Éste se pactó a tres rondas y se dirimió con antiguas espadas roperas siguiendo el reglamento francés. En la última vuelta Paulina recibió una herida leve en la nariz y la condesa otra en el brazo, lo que provocó un momento tragicómico cuando las madrinas se desmayaron al ver la sangre y los hombres presentes (cocheros y lacayos) corrieron a ayudarlas pero fueron expulsados a paraguazos por la baronesa para impedir que vieran a las duelistas semidesnudas; y eso que éstas no eran precisamente jovencitas, pues Paulina tenía cincuenta y seis años y Anastasia cuarenta y dos.

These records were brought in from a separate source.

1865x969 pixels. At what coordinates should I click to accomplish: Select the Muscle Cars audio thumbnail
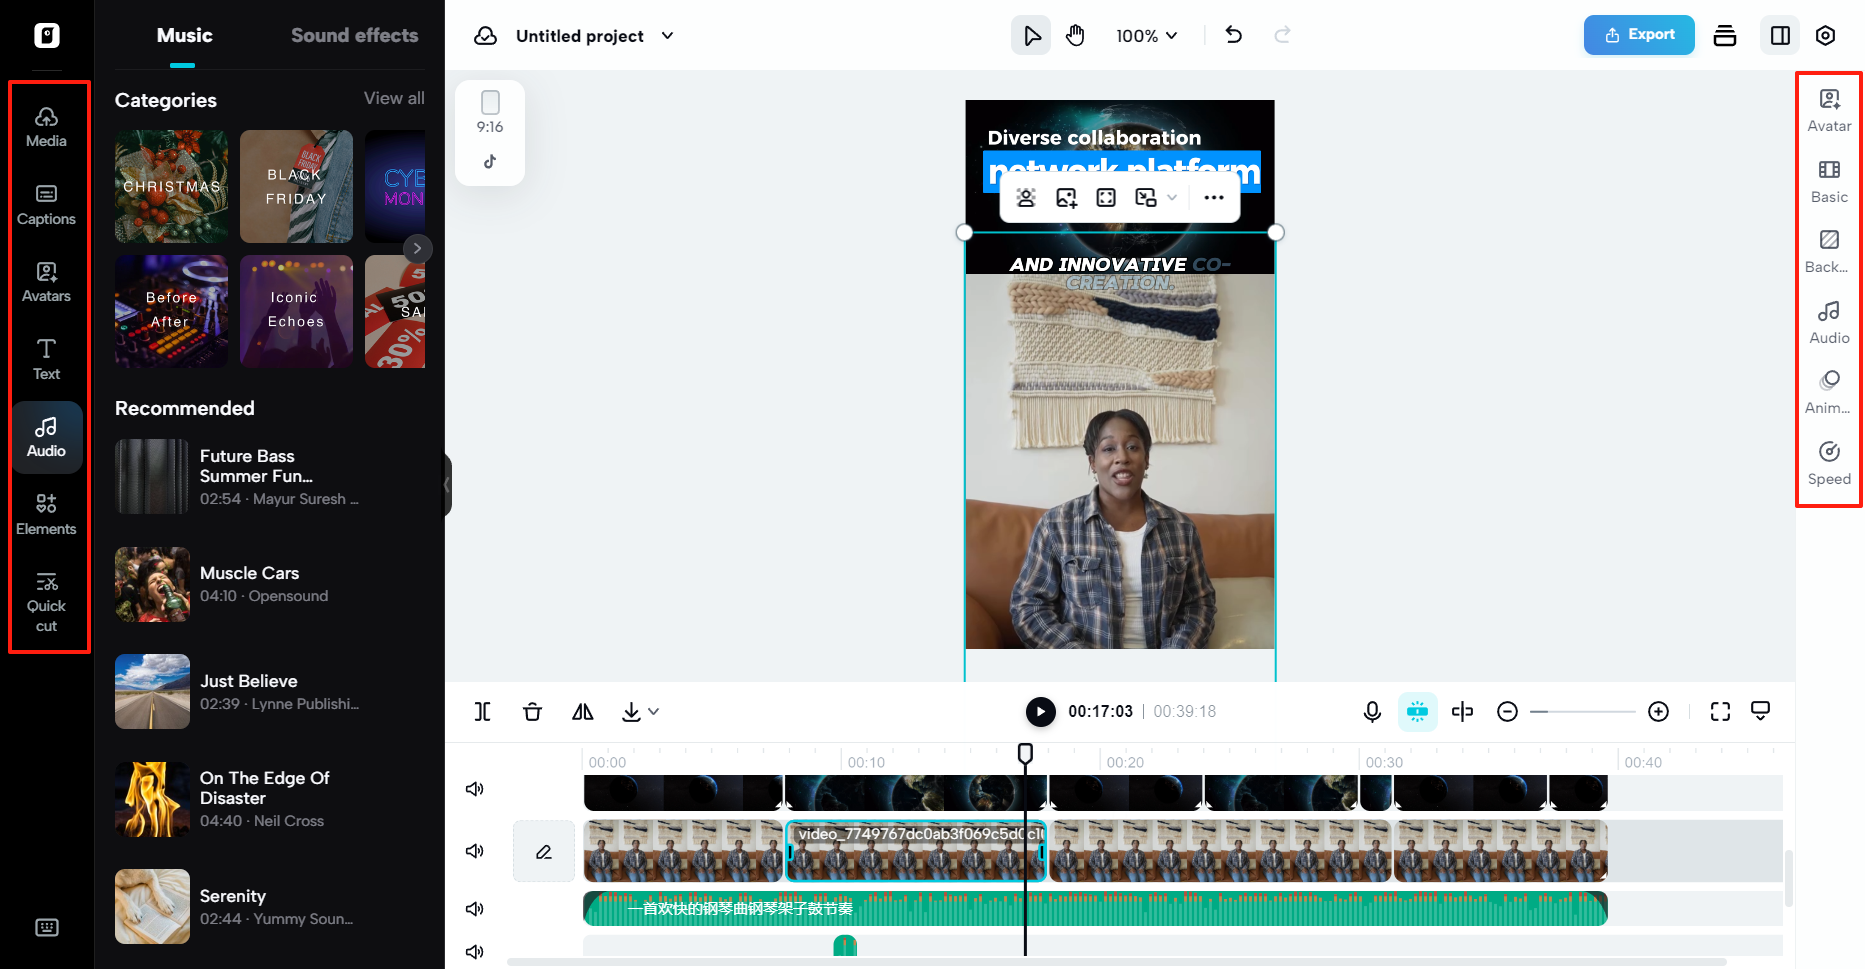tap(151, 584)
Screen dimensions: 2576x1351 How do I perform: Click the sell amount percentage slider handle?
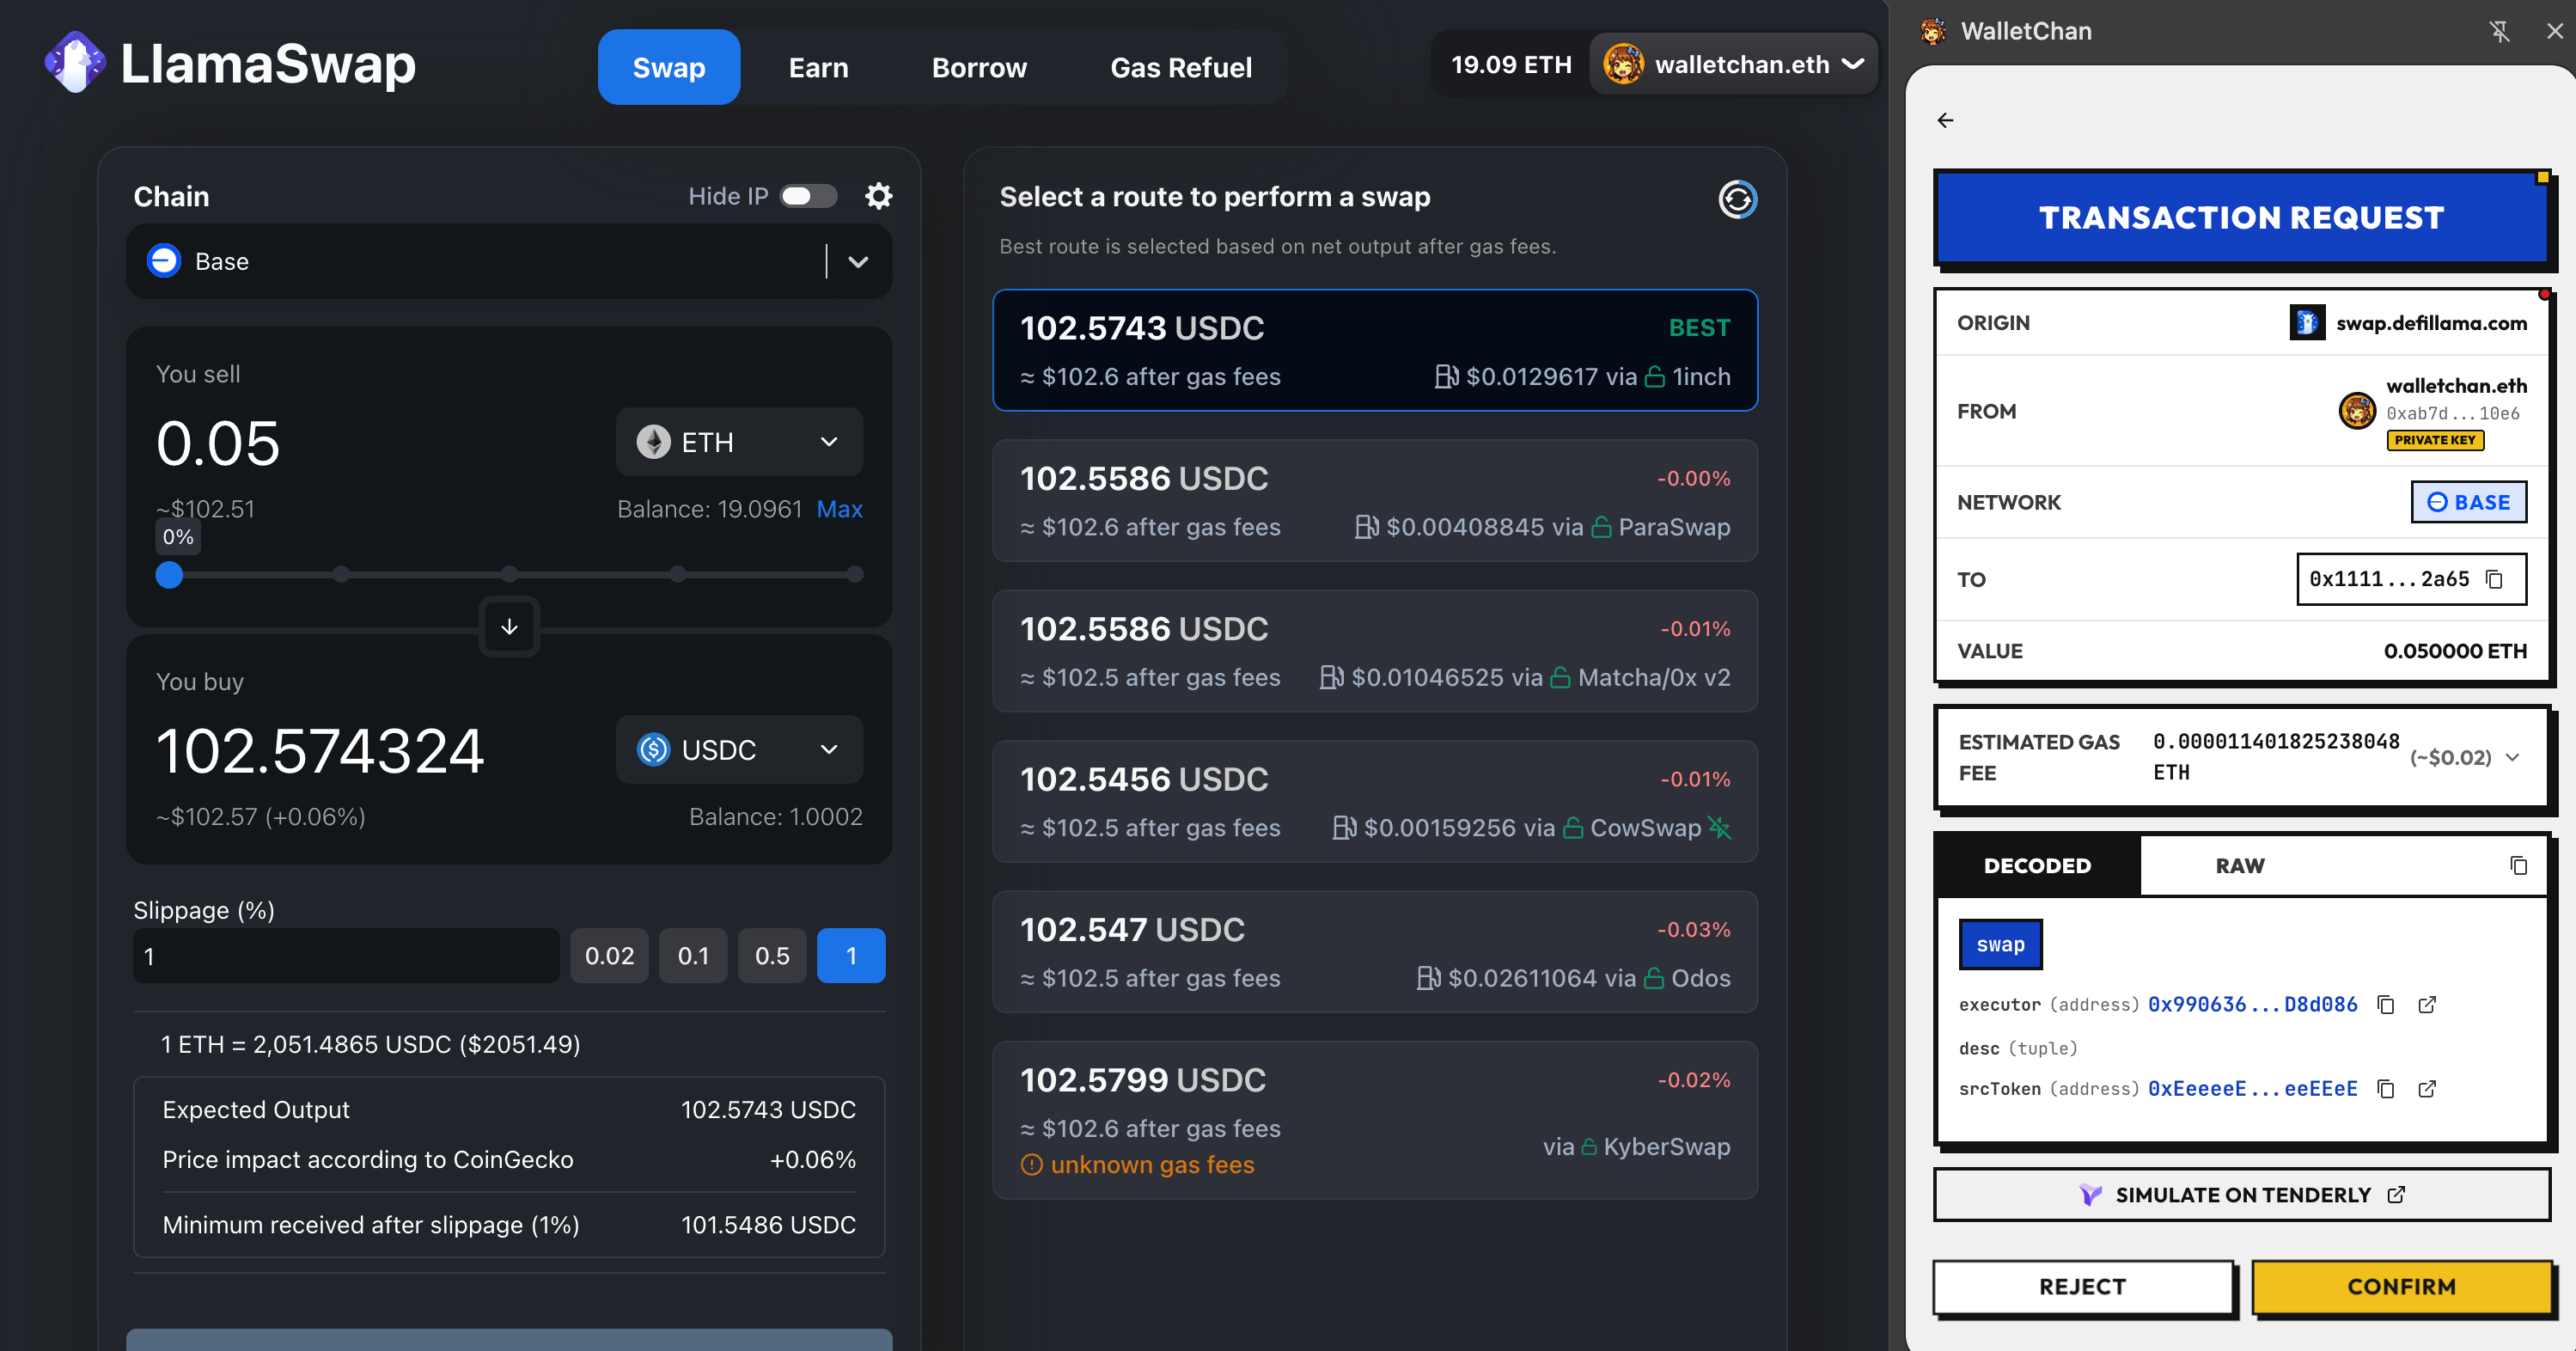(169, 575)
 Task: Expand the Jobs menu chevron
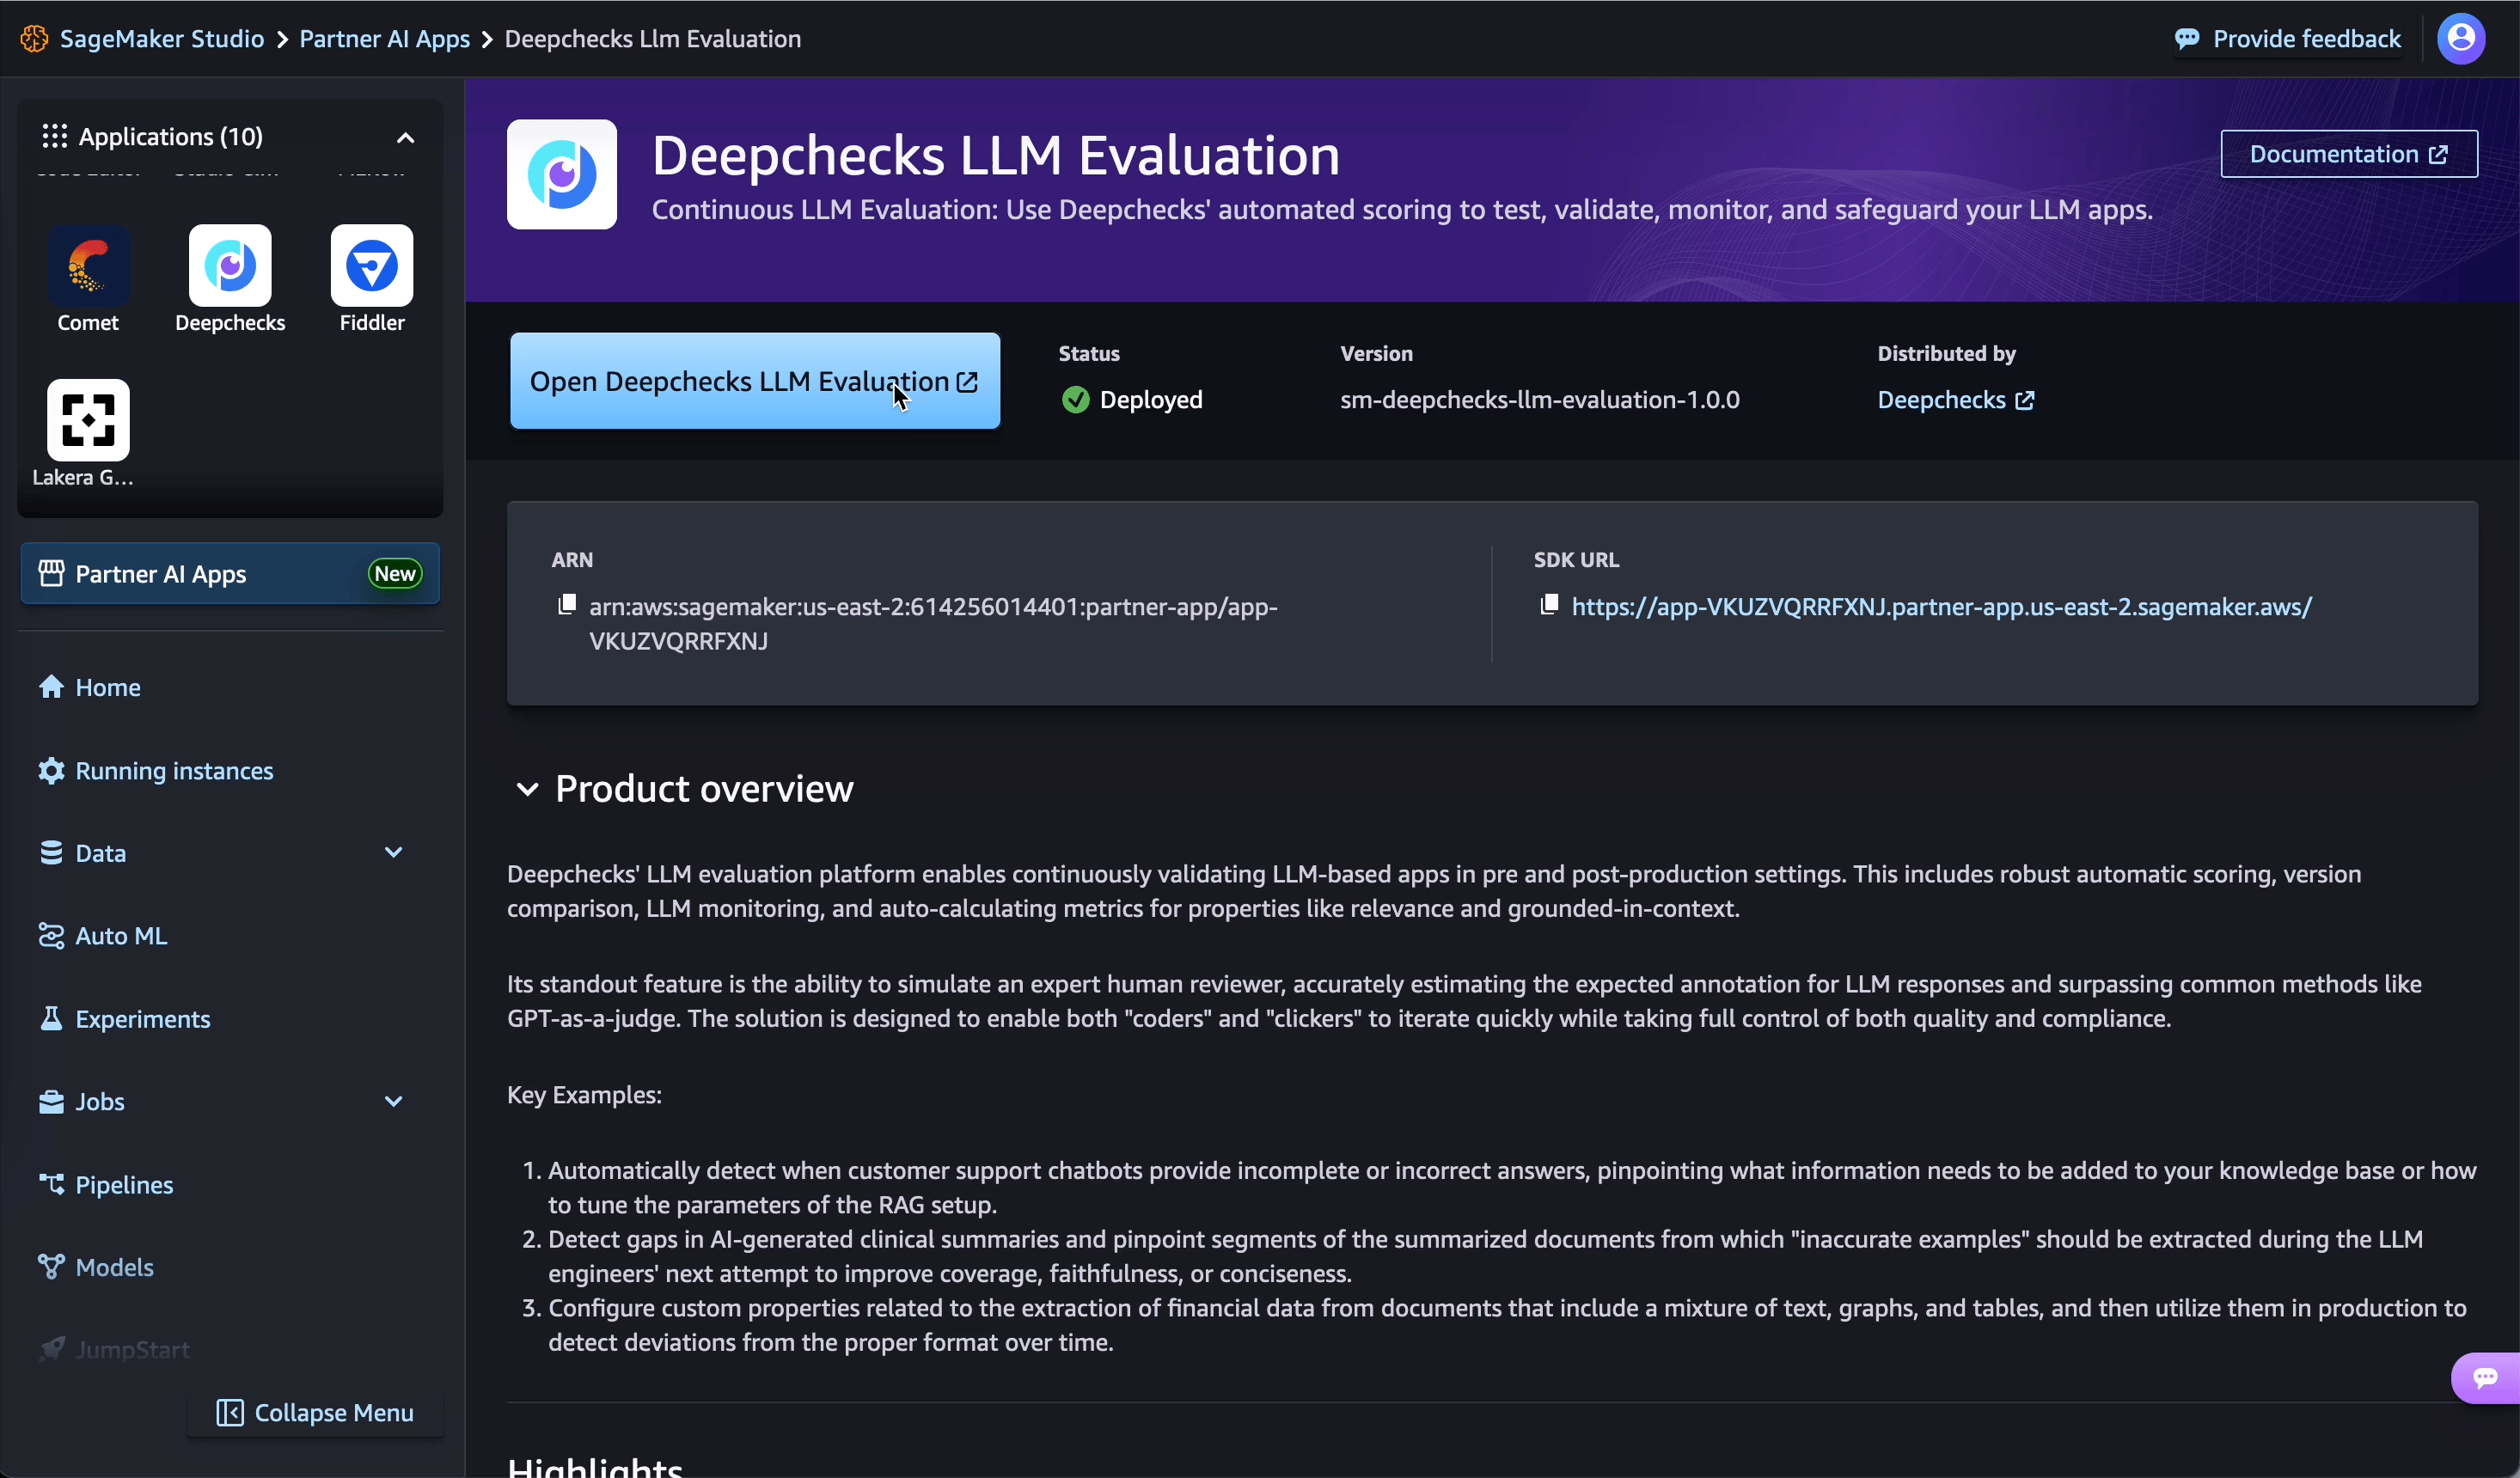pyautogui.click(x=393, y=1102)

En cualquier caso, todo aquello fue considerado suficiente por las restablecidas madrinas, que recomendaron a las contendientes dar el duelo por finalizado y abrazarse como amigas.

Así lo hicieron, sin que haya quedado claro si se consideró vencedora a alguna, ya que si Anastasia había dañado primero a su oponente, fue Paulina quien ocasionó una herida más importante. Ambas continuaron sus vidas sin secuelas. La de Paulina fue larga, pues falleció ya en 1921, cuando se la consideraba un personaje de otra época porque había dejado atrás dos imperios, el francés y el austríaco. De ello dan fe los dos libros de memorias que escribió y que se publicaron póstumamente.